Mycobacterium malmoense

Scientific classification
- Domain: Bacteria
- Kingdom: Bacillati
- Phylum: Actinomycetota
- Class: Actinomycetes
- Order: Mycobacteriales
- Family: Mycobacteriaceae
- Genus: Mycobacterium
- Species: M. malmoense
- Binomial name: Mycobacterium malmoense Schroder and Juhlin 1977, ATCC 29571

= Mycobacterium malmoense =

- Authority: Schroder and Juhlin 1977, ATCC 29571

Species of bacterium

Mycobacterium malmoense is a Gram-positive bacterium from the genus Mycobacterium.

==Etymology==
From the city of Malmö, Sweden where the strain used for the description was isolated from patients.

==Description==
Gram-positive, nonmotile, acid-fast and coccoid to short rods.
- Environmental reservoir: soil and water.

Colony characteristics
- Smooth and nonpigmented colonies, growth below the surface of semisolid agar medium after deep inoculation (as seen with M. bovis), 0.9 - 1.7mm in diameter.

Physiology
- Growth on inspissated egg medium and oleic acid-albumin agar at a temperature range of 22 °C-37 °C requires over 1 week.
- Susceptible to ethambutol, ethionamide, kanamycin and cycloserine.

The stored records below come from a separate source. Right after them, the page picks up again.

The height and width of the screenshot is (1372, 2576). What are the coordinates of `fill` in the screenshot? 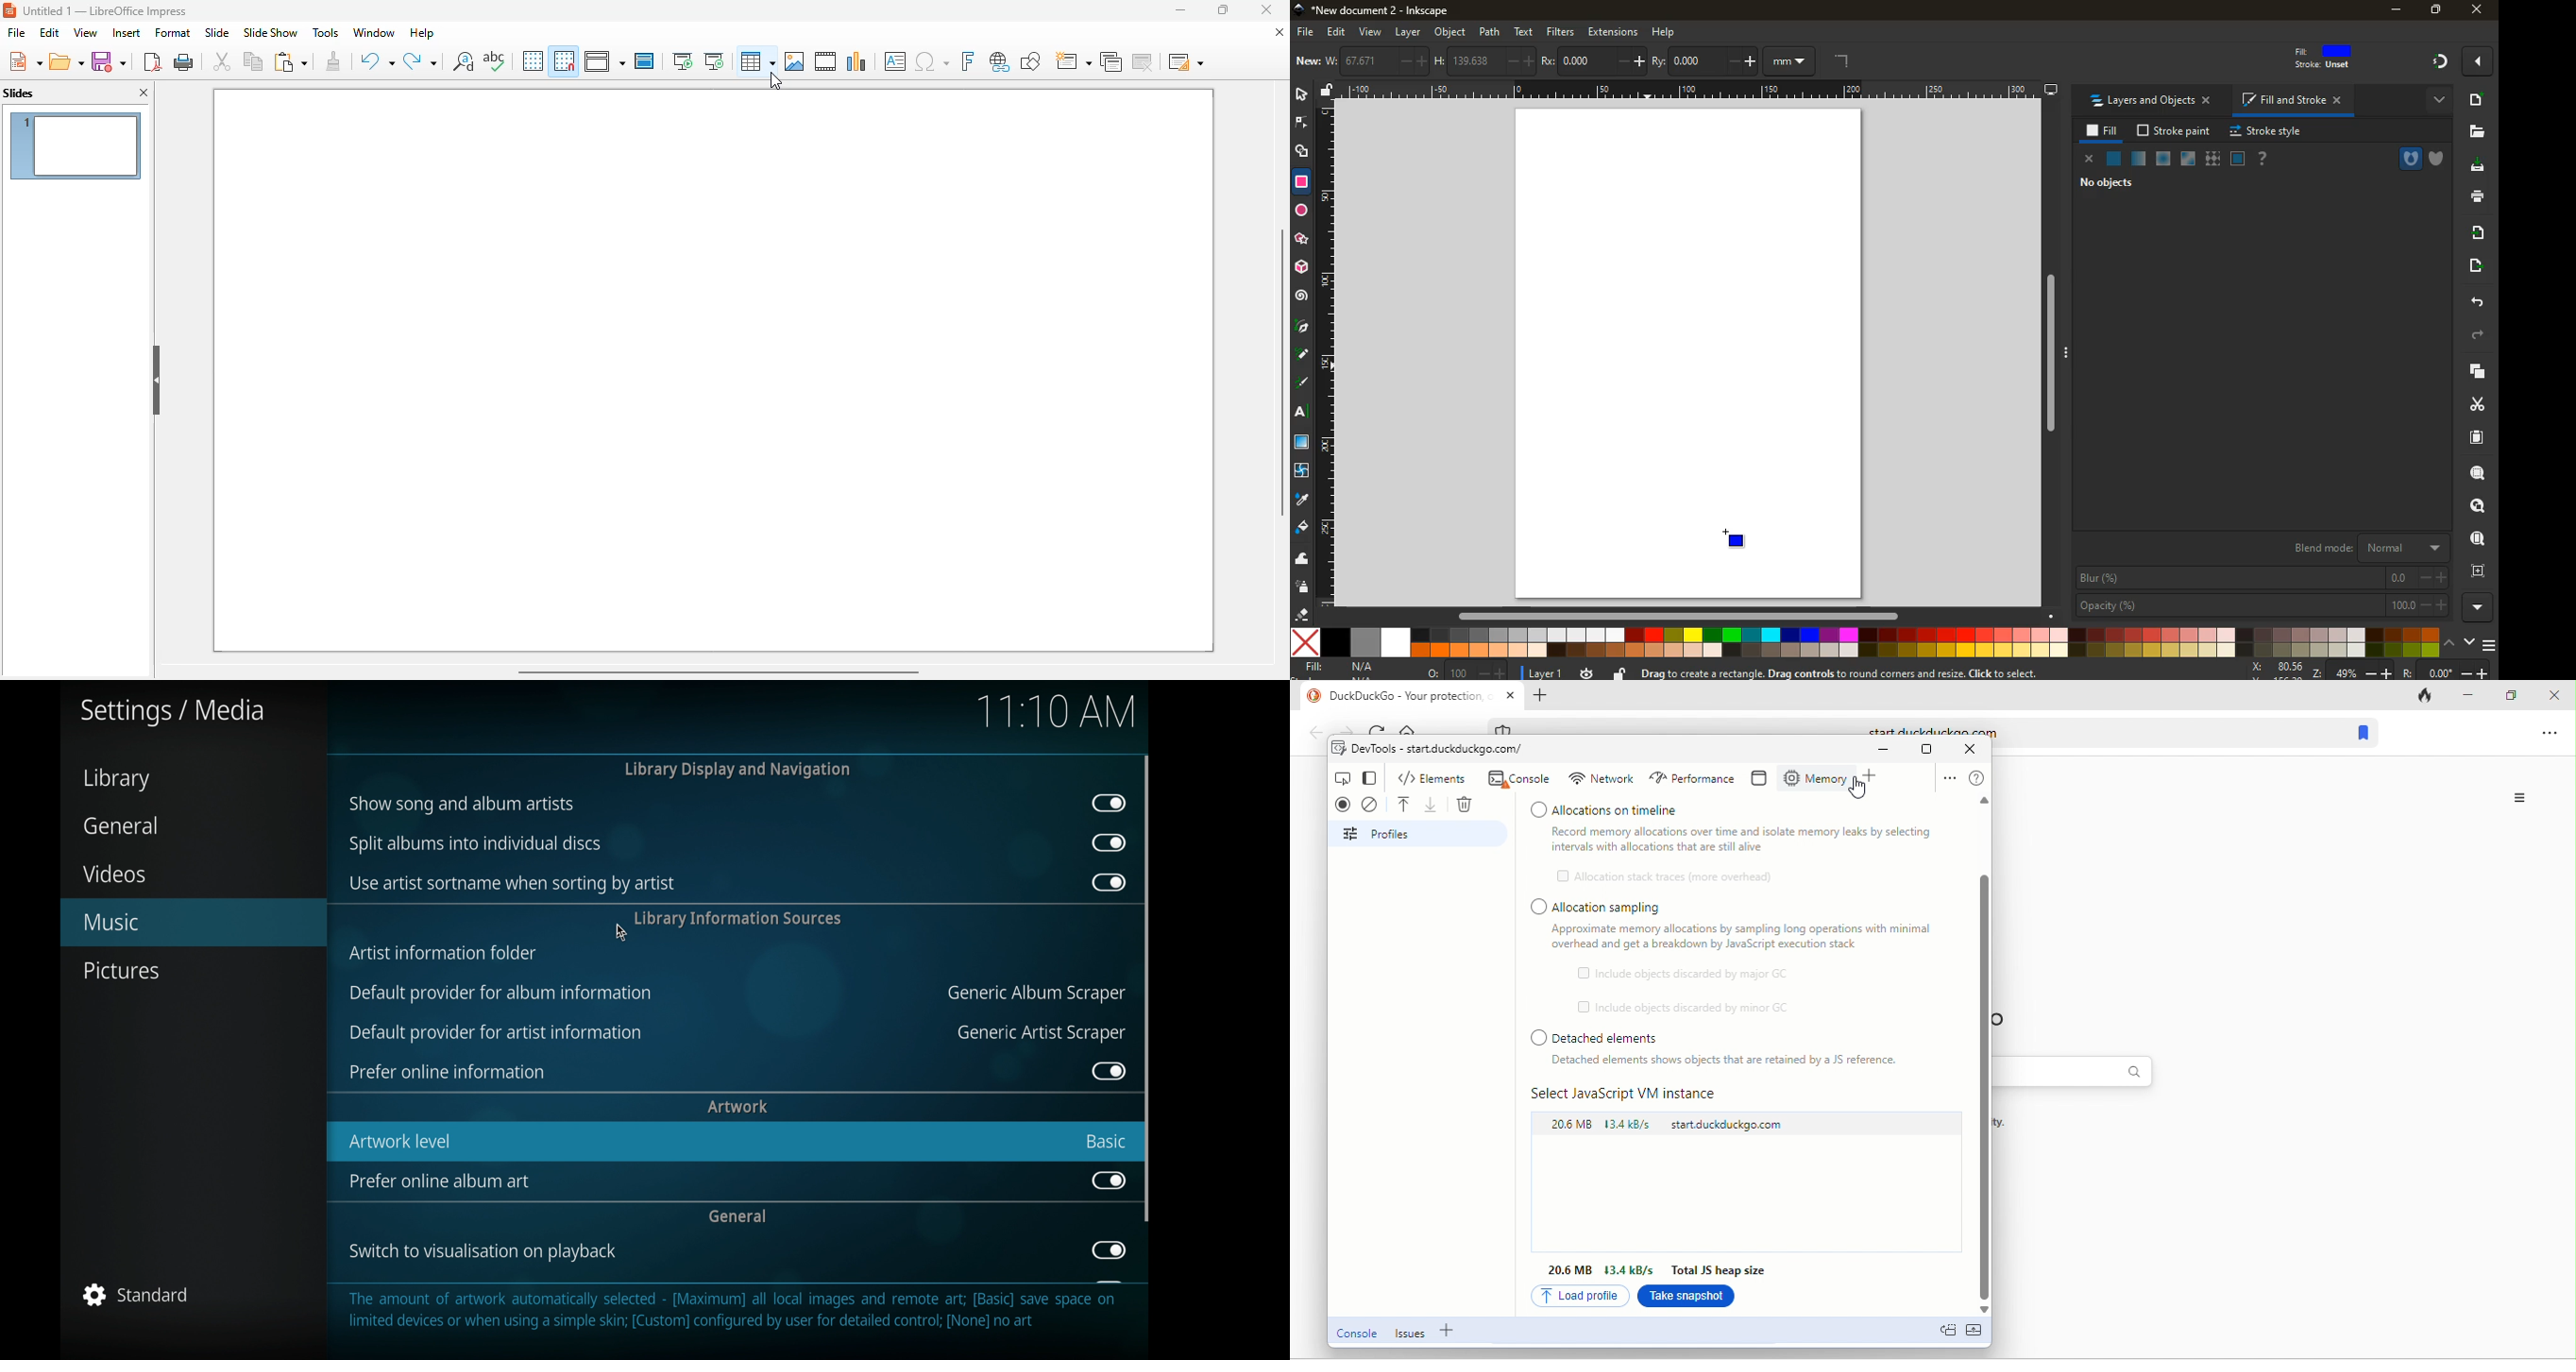 It's located at (1347, 668).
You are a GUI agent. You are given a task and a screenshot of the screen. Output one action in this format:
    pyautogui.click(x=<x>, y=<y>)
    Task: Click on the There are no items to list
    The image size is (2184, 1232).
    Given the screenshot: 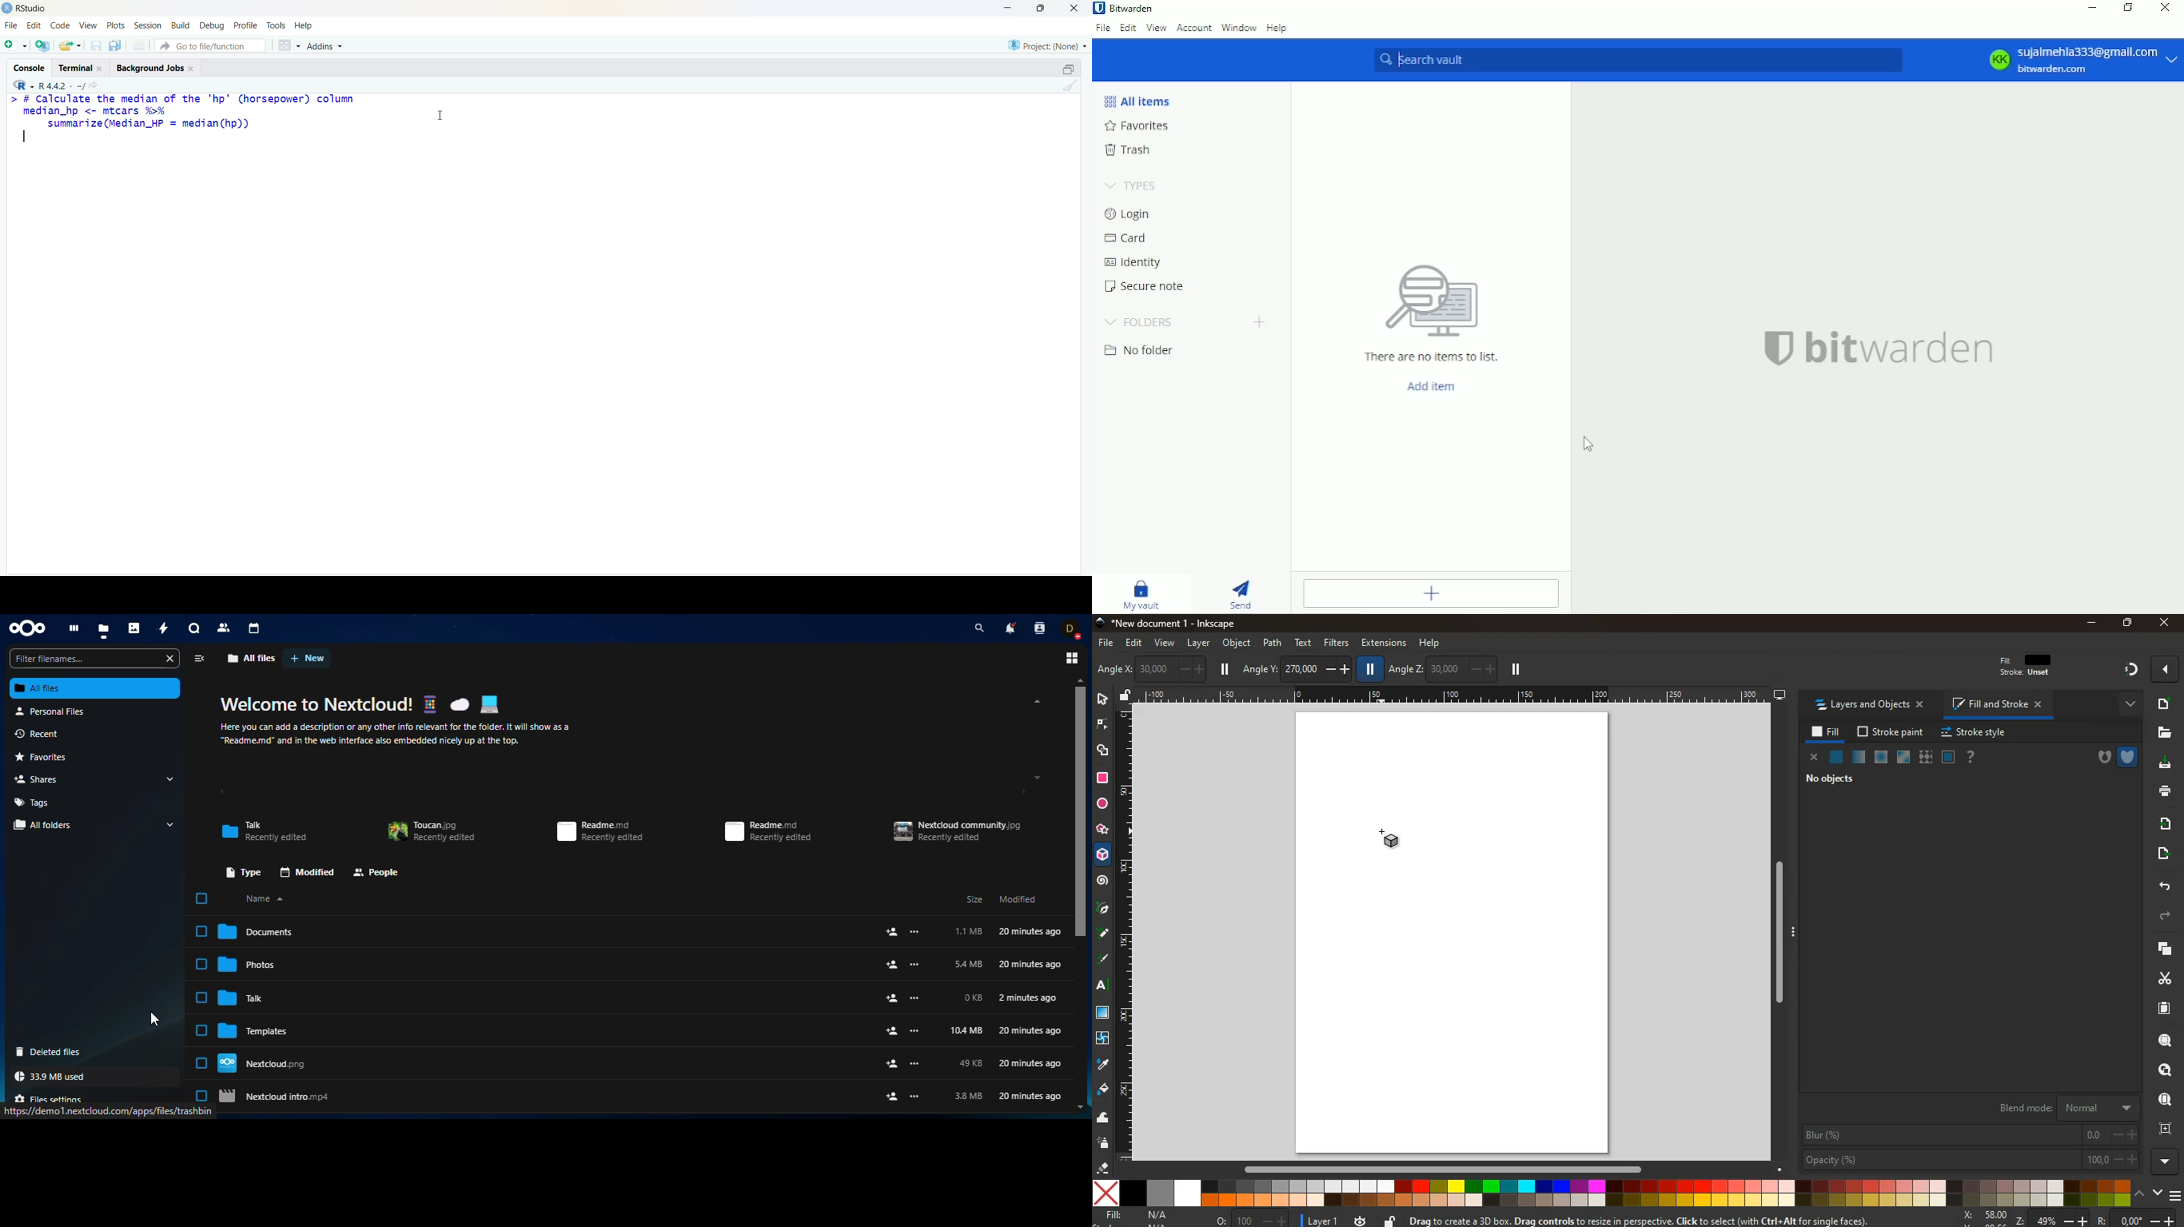 What is the action you would take?
    pyautogui.click(x=1437, y=357)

Differential characteristics
- Antigenic structure: seroagglutination demonstrates a single serovar distinct from that of other species.

==Pathogenesis==
- Usually infects young children with cervical lymphadenitis or adults with chronic pulmonary disease, (mostly with previously documented pneumoconiosis).
- Rarely causes extrapulmonary diseases and disseminated infections
- Biosafety level 2
- The first case of infectious endocarditis by M. malmoense was reported in 2020 in Cali, Colombia. The patient was a 61-year old woman with a history of biological mitral valve replacement due to rheumatic disease, dermatomyositis and rheumatoid arthritis in management with methotrexate, chloroquine, and prednisolone.

==Type strain==
- First isolated from sputum and biopsy specimens with pulmonary disease in Malmö, Sweden.
Strain ATCC 29571 = CCUG 37761 = CIP 105775 = DSM 44163 = JCM 13391 = NCTC 11298.